==== Entries provided ====
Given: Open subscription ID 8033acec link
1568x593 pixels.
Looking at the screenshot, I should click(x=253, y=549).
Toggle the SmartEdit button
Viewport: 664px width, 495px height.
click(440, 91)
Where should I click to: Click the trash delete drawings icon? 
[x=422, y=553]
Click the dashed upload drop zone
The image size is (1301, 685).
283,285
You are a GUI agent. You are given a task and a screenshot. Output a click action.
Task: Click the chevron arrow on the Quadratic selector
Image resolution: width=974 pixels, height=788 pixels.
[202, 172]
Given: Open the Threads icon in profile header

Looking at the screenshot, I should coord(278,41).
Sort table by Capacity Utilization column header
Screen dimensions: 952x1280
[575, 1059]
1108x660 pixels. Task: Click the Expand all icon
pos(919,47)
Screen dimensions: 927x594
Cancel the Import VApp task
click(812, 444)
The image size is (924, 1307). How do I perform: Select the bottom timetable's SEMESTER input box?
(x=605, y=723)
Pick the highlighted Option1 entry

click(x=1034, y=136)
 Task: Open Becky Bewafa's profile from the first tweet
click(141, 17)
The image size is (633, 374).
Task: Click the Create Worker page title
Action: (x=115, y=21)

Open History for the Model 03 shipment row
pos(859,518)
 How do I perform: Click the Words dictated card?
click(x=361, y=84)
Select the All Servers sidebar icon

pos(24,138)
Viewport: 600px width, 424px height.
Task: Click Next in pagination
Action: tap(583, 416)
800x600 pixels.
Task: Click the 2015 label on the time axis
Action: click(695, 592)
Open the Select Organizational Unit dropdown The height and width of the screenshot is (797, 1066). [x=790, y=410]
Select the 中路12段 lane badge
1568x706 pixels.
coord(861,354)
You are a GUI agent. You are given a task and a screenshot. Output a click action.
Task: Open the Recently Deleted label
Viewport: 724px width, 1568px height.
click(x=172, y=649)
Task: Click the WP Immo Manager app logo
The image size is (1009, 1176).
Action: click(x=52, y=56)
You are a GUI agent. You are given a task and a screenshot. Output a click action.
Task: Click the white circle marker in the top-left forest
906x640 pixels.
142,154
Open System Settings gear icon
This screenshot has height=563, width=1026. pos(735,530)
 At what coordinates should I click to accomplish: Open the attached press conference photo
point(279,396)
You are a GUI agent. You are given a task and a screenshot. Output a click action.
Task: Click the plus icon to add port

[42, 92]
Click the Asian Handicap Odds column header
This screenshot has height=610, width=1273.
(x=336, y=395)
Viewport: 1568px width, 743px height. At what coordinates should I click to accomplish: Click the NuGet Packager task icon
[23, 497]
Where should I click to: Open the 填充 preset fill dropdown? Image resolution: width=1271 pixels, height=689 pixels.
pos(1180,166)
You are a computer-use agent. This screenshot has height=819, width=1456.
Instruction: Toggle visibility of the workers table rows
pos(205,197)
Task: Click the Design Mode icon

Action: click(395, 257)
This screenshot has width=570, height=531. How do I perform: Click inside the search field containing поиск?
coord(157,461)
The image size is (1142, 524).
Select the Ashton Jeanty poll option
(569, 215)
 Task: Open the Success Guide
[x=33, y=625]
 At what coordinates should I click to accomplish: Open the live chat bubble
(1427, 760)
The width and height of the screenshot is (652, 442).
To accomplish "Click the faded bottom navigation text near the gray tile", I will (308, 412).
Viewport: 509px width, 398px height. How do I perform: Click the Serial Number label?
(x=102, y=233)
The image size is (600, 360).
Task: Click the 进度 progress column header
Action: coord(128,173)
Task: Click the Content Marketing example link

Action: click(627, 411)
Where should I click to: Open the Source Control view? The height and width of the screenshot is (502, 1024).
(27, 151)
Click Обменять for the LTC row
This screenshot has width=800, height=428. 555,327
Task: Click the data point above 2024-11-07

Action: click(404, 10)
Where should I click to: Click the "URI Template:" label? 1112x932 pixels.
====
▸ Directions for this task
All of the material should appear again, reproduced word for word.

▸ Task output
Given: Open subscription ID 8033acec link
1568x593 pixels.
Looking at the screenshot, I should click(x=253, y=549).
Toggle the SmartEdit button
Viewport: 664px width, 495px height.
click(440, 91)
Where should I click to: Click the trash delete drawings icon? 
[x=422, y=553]
Click the dashed upload drop zone
The image size is (1301, 685).
283,285
You are a GUI agent. You are given a task and a screenshot. Output a click action.
Task: Click the chevron arrow on the Quadratic selector
Image resolution: width=974 pixels, height=788 pixels.
[202, 172]
Given: Open the Threads icon in profile header

Looking at the screenshot, I should coord(278,41).
Sort table by Capacity Utilization column header
Screen dimensions: 952x1280
[575, 1059]
1108x660 pixels. Task: Click the Expand all icon
pos(919,47)
Screen dimensions: 927x594
Cancel the Import VApp task
click(812, 444)
The image size is (924, 1307). How do I perform: Select the bottom timetable's SEMESTER input box?
(x=605, y=723)
Pick the highlighted Option1 entry

click(x=1034, y=136)
 Task: Open Becky Bewafa's profile from the first tweet
click(141, 17)
The image size is (633, 374).
Task: Click the Create Worker page title
Action: (x=115, y=21)

Open History for the Model 03 shipment row
pos(859,518)
 How do I perform: Click the Words dictated card?
click(x=361, y=84)
Select the All Servers sidebar icon

pos(24,138)
Viewport: 600px width, 424px height.
Task: Click Next in pagination
Action: tap(583, 416)
800x600 pixels.
Task: Click the 2015 label on the time axis
Action: click(695, 592)
Open the Select Organizational Unit dropdown The height and width of the screenshot is (797, 1066). [x=790, y=410]
Select the 中路12段 lane badge
1568x706 pixels.
coord(861,354)
You are a GUI agent. You are given a task and a screenshot. Output a click action.
Task: Open the Recently Deleted label
Viewport: 724px width, 1568px height.
click(x=172, y=649)
Task: Click the WP Immo Manager app logo
The image size is (1009, 1176).
Action: click(x=52, y=56)
You are a GUI agent. You are given a task and a screenshot. Output a click action.
Task: Click the white circle marker in the top-left forest
906x640 pixels.
142,154
Open System Settings gear icon
This screenshot has height=563, width=1026. pos(735,530)
 At what coordinates should I click to accomplish: Open the attached press conference photo
point(279,396)
You are a GUI agent. You are given a task and a screenshot. Output a click action.
Task: Click the plus icon to add port

[42, 92]
Click the Asian Handicap Odds column header
This screenshot has height=610, width=1273.
(x=336, y=395)
Viewport: 1568px width, 743px height. At what coordinates should I click to accomplish: Click the NuGet Packager task icon
[23, 497]
Where should I click to: Open the 填充 preset fill dropdown? Image resolution: width=1271 pixels, height=689 pixels.
pos(1180,166)
You are a computer-use agent. This screenshot has height=819, width=1456.
Instruction: Toggle visibility of the workers table rows
pos(205,197)
Task: Click the Design Mode icon

Action: click(395, 257)
This screenshot has width=570, height=531. How do I perform: Click inside the search field containing поиск?
coord(157,461)
The image size is (1142, 524).
Select the Ashton Jeanty poll option
(569, 215)
 Task: Open the Success Guide
[x=33, y=625]
 At what coordinates should I click to accomplish: Open the live chat bubble
(1427, 760)
The width and height of the screenshot is (652, 442).
To accomplish "Click the faded bottom navigation text near the gray tile", I will (308, 412).
Viewport: 509px width, 398px height. How do I perform: Click the Serial Number label?
(x=102, y=233)
The image size is (600, 360).
Task: Click the 进度 progress column header
Action: coord(128,173)
Task: Click the Content Marketing example link

Action: click(627, 411)
Where should I click to: Open the Source Control view? The height and width of the screenshot is (502, 1024).
(27, 151)
Click Обменять for the LTC row
This screenshot has width=800, height=428. 555,327
Task: Click the data point above 2024-11-07

Action: click(404, 10)
Where should I click to: Click the "URI Template:" label? 1112x932 pixels.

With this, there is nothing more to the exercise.